• [ABOUT THIS EXERCISE]
Everything in the listing should be transcribed exactly, apart from the pictures.

• [DATA SHOWN]
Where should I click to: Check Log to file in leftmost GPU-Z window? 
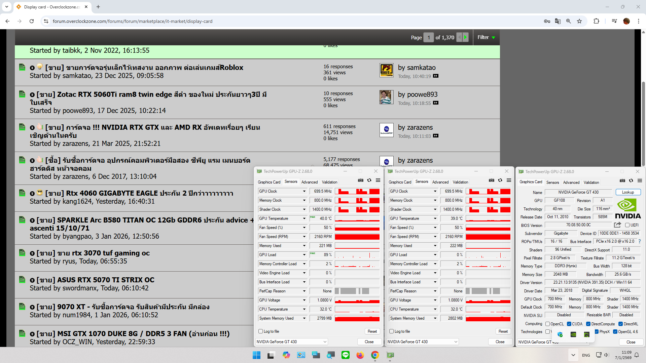click(x=260, y=331)
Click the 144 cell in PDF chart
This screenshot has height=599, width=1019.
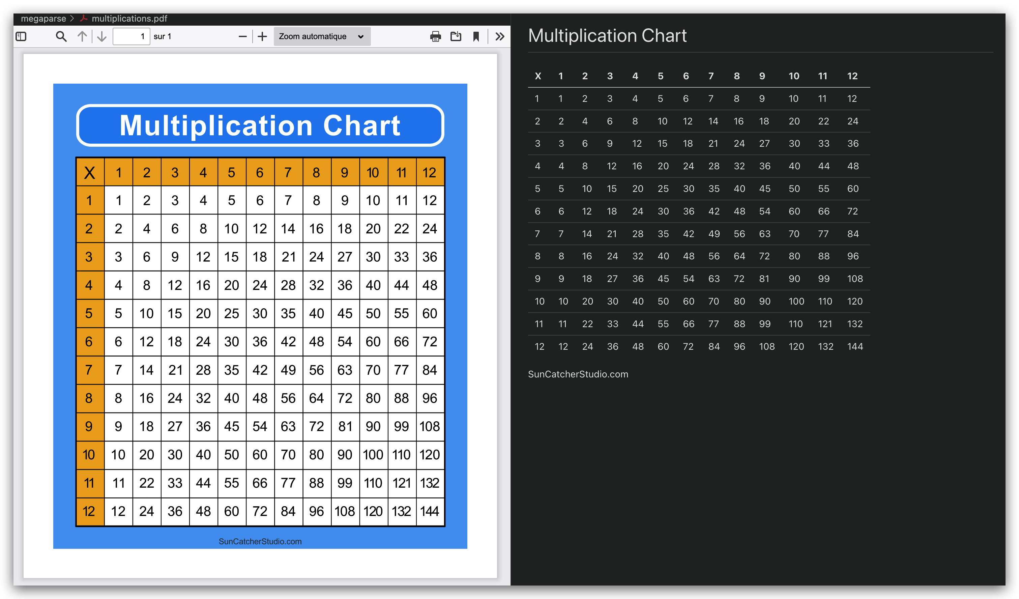[x=429, y=511]
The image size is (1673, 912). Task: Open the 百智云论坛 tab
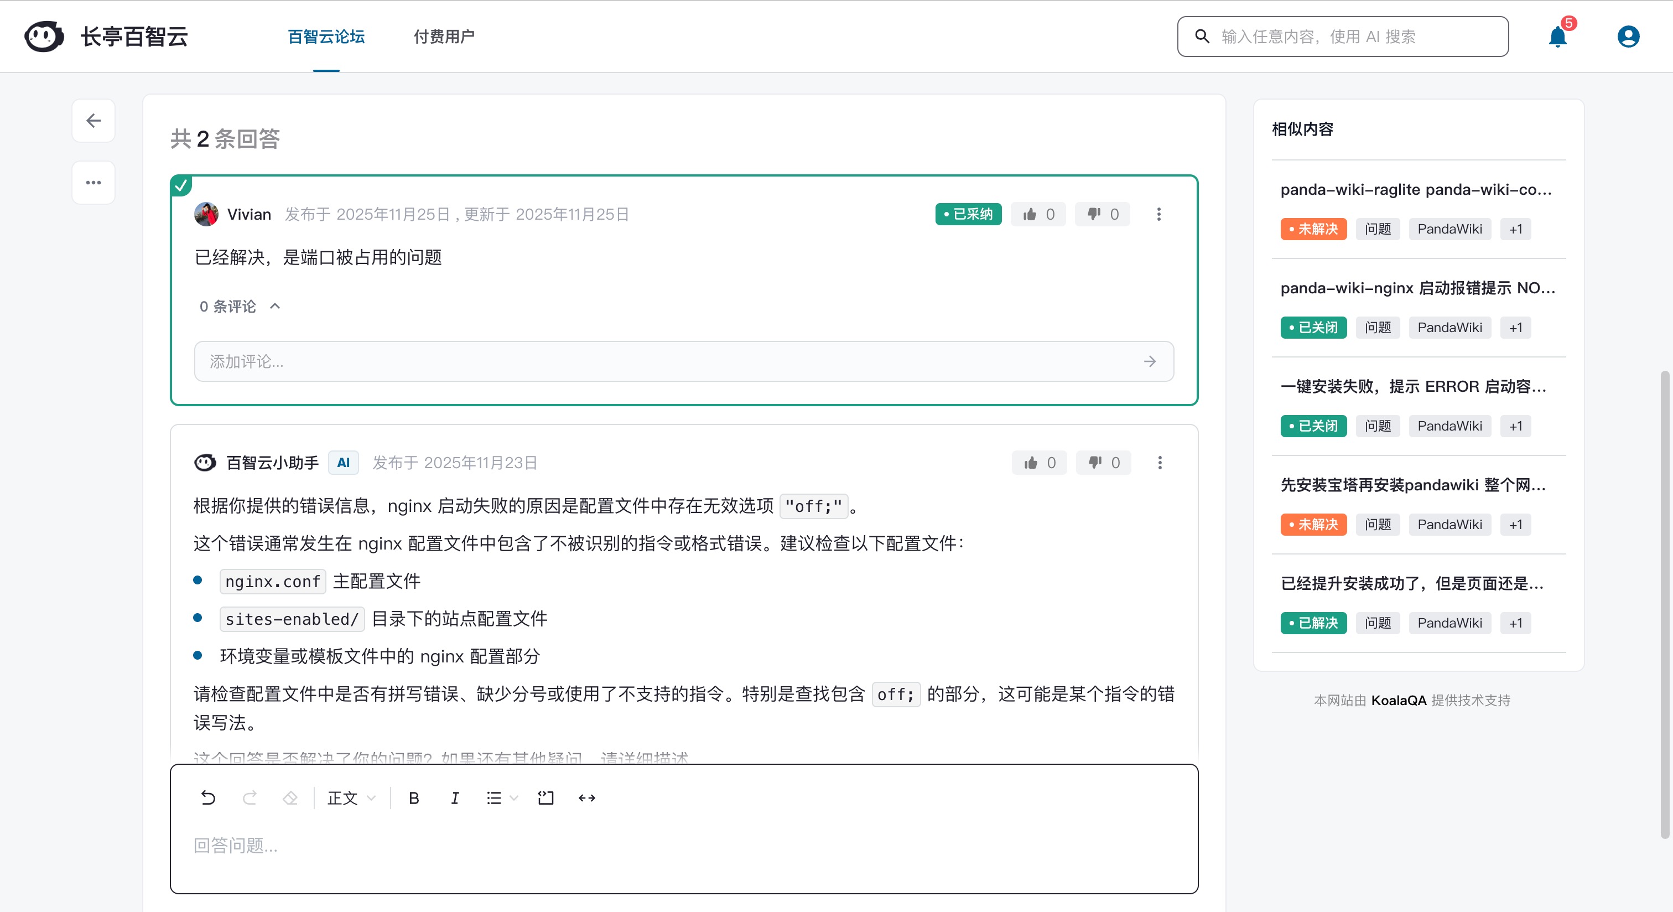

• [FINISHED TASK]
Where should I click to: Check Log to file in leftmost GPU-Z window? 
click(x=260, y=331)
Click the 144 cell in PDF chart
This screenshot has height=599, width=1019.
[x=429, y=511]
The image size is (1673, 912). Task: Open the 百智云论坛 tab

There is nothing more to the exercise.